Personal information
- Born: May 2, 1994 (age 32) Pasadena, California, U.S.
- Listed height: 5 ft 10 in (1.78 m)
- Listed weight: 189 lb (86 kg)

Career information
- High school: Bishop Alemany (Mission Hills, California)
- College: USC
- NFL draft: 2018: undrafted

Career history
- Los Angeles Rams (2018)*; Houston Texans (2018–2020); St. Louis Battlehawks (2023–2024);
- * Offseason or practice squad member only

Career NFL statistics
- Receptions: 7
- Receiving yards: 97
- Stats at Pro Football Reference

= Steven Mitchell (American football) =

American football player (born 1994)

Steven Mitchell Jr. (born May 2, 1994) is an American former professional football player who was a wide receiver for the Houston Texans of the National Football League (NFL) from 2018 to 2020. He played college football for the USC Trojans and signed with the Los Angeles Rams as an undrafted free agent in 2018.

==Early life==
Mitchell grew up in Pasadena, California, and attended Bishop Alemany High School.

==College career==
Mitchell attended the University of Southern California, where he played college football for the Trojans. His career at USC was marred by two knee injuries, but he was named Honorable Mention All-Pac-12 as a junior.

== Professional career ==

Pre-draft measurables
| Height | Weight | Arm length | Hand span | 40-yard dash | 20-yard shuttle | Three-cone drill | Vertical jump | Broad jump | Bench press |
| 5 ft 10+1⁄4 in (1.78 m) | 189 lb (86 kg) | 30+3⁄8 in (0.77 m) | 9+3⁄8 in (0.24 m) | 4.56 s | 4.4 s | 6.75 s | 32.5 in (0.83 m) | 10 ft 1 in (3.07 m) | 13 reps |
All values from NFL Combine

===Los Angeles Rams===
After going undrafted in the 2018 NFL draft, Mitchell signed with the Los Angeles Rams. Mitchell signed with the Los Angeles Rams as an undrafted free agent on May 2, 2018. He was waived on September 1, 2018 and was signed to the practice squad the next day. He was released on October 23, 2018.

===Houston Texans===
On October 29, 2018, Mitchell was signed to the Houston Texans' practice squad. He was promoted to the active roster on December 24, 2018. The Texans waived him on August 31, 2019, during final roster cuts. On September 1, 2019, Mitchell was signed to the Texans' practice squad. He was promoted to the active roster on October 23, 2019. He was waived on November 21, but re-signed two days later.
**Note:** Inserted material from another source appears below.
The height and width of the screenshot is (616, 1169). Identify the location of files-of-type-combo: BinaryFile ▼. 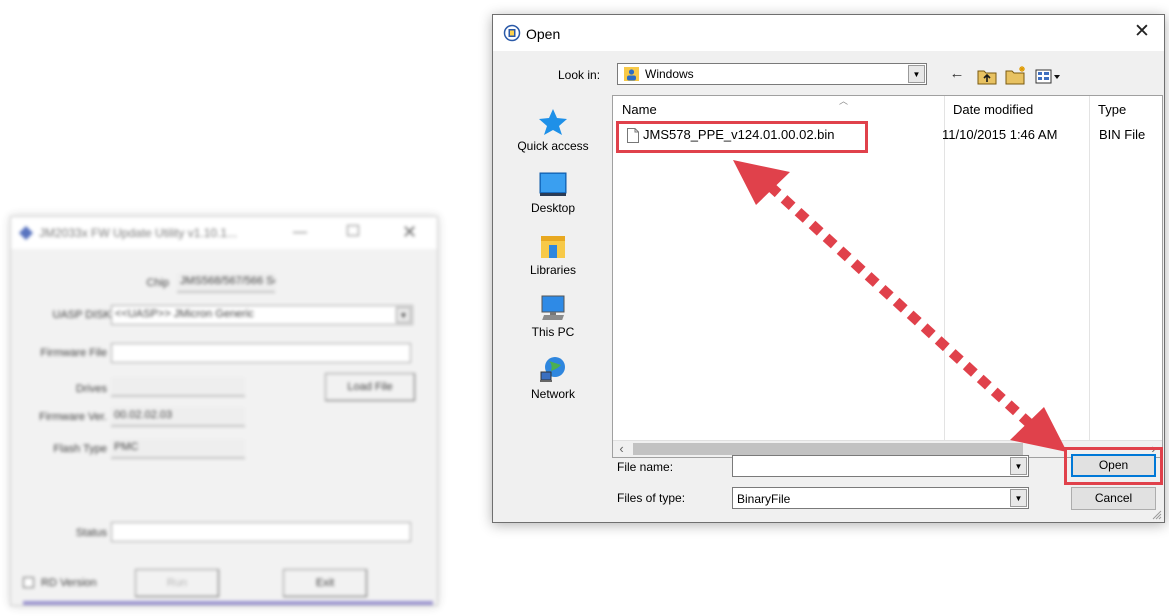
(880, 498).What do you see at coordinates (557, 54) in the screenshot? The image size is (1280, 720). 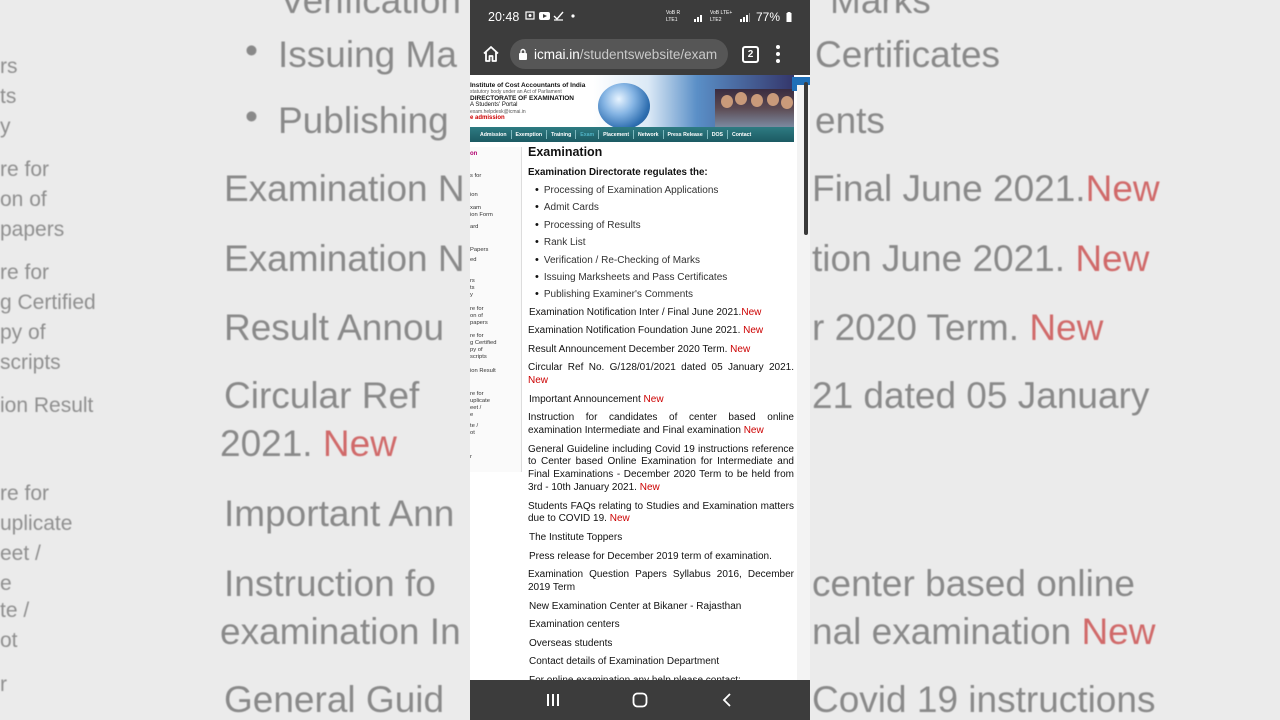 I see `url-domain: icmai.in` at bounding box center [557, 54].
On September 5, 2020, Mitchell was waived by the Texans and signed to the practice squad the next day. He was elevated to the active roster on November 25, December 5, December 12, December 19, and December 26 for the team's weeks 12, 13, 14, 15, and 16 games against the Detroit Lions, Indianapolis Colts, Chicago Bears, Colts, and Cincinnati Bengals, and reverted to the practice squad after each game. On January 2, 2021, he was signed to the active roster. He was waived after the season on April 12, 2021.

===St. Louis Battlehawks===
Mitchell was selected by the St. Louis Battlehawks in the 2023 XFL draft in November 2022. He re-signed with the team on January 23, 2024. He was waived on March 22, 2024. He was re-signed on April 23, 2024.